Lost iPhone sparks debate over ethics

SAN FRANCISCO — Brian Hogan's world closed in fast almost as soon as he sold the next-generation iPhone he found in a Silicon Valley bar to a popular technology website for a stack of $100 bills, according to court documents released Friday.
By April 19, Hogan's roommate had tipped off investigators that he was at the center of the drama, Apple's top lawyers were meeting with police to press for criminal charges and Steve Jobs was demanding the iPhone's return.

The ordeal has set off ethics debates in journalism and law enforcement circles while Hogan and a website editor are now at the center of a criminal investigation that has been rife with speculation but devoid of many facts — until now.

On Friday, San Mateo Superior Court Judge Clifford Cretan ordered unsealed a 10-page sworn statement with details written by San Mateo Sheriff's Detective Matthew Broad to obtain a warrant to search the car and home of Jason Chen, a editor.

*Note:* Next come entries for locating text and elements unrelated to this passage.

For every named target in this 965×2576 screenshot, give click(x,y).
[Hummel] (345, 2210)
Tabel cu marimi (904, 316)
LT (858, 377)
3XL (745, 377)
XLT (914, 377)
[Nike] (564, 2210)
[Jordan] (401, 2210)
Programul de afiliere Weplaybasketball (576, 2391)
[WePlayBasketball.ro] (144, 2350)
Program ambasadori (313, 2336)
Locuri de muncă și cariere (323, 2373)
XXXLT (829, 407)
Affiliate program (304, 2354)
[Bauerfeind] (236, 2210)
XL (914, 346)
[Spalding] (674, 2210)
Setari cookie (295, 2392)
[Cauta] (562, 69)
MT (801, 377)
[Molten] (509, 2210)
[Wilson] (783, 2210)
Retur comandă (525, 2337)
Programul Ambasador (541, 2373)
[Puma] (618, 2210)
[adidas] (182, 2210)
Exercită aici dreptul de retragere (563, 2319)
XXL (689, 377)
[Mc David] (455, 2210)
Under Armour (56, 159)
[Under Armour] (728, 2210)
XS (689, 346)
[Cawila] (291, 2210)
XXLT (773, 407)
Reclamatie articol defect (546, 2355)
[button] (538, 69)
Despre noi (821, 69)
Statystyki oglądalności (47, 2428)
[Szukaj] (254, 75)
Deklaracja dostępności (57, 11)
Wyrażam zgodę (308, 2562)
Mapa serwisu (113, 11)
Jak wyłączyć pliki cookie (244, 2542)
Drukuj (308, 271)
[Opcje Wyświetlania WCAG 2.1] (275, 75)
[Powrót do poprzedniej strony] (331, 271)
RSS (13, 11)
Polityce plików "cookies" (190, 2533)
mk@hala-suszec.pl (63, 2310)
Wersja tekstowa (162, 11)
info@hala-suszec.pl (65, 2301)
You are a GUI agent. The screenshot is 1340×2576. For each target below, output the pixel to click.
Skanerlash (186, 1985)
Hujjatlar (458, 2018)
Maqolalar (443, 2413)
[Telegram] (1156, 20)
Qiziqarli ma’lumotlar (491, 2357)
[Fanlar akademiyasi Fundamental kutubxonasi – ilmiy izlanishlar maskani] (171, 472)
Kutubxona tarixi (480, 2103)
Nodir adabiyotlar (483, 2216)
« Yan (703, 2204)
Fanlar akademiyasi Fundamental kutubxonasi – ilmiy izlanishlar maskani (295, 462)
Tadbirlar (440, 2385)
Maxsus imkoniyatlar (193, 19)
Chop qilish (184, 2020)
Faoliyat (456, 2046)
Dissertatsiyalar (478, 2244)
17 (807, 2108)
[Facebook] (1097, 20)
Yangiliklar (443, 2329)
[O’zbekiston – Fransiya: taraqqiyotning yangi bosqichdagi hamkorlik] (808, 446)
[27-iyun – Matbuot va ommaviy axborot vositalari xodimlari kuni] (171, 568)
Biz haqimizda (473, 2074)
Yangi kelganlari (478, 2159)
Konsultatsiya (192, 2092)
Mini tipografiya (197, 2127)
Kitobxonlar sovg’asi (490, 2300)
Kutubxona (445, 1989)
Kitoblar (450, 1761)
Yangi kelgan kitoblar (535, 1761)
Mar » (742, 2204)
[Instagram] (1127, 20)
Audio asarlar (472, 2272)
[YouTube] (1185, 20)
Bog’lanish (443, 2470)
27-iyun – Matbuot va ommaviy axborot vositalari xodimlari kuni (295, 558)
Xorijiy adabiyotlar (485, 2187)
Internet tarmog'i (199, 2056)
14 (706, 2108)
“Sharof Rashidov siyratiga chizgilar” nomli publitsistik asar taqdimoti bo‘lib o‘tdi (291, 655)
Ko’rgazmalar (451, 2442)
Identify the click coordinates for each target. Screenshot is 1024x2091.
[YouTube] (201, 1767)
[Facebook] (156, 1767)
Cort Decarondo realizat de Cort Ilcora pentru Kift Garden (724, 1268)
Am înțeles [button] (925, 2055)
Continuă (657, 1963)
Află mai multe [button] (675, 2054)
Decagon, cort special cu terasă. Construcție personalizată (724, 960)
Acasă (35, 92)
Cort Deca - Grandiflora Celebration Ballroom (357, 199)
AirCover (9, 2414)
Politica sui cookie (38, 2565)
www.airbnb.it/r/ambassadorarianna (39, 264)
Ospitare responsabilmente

Broad's statement was used to obtain a search warrant for Chen's home and car.

According to the statement, the saga began March 25, when Apple engineer Robert "Gray" Powell left the iPhone prototype in the bar area of Redwood City's Gourmet Haus Staud restaurant.

It said Gizmodo paid Hogan $5,000 for the device, cracked it open and posted images of it on April 20 despite a phone call from Jobs the day before demanding website editors return the gadget. Gizmodo promised Hogan an additional $3,500 bonus if Apple formally unveiled the device by July, according to Broad.

Chen is under investigation for theft, receiving stolen property and damaging property, according to the affidavit. The affidavit also suggests Hogan and a third roommate, Thomas Warner, also may face criminal charges, and alleges the two panicked and attempted to hide evidence when they caught wind of the criminal investigation.

Nobody has been charged with any crime,

"The events have taken on a life of their own," said Jeff Bornstein, Hogan's attorney. "He thought it was dumb luck that he stumbled on to something valuable, and he regrets not doing more to return it."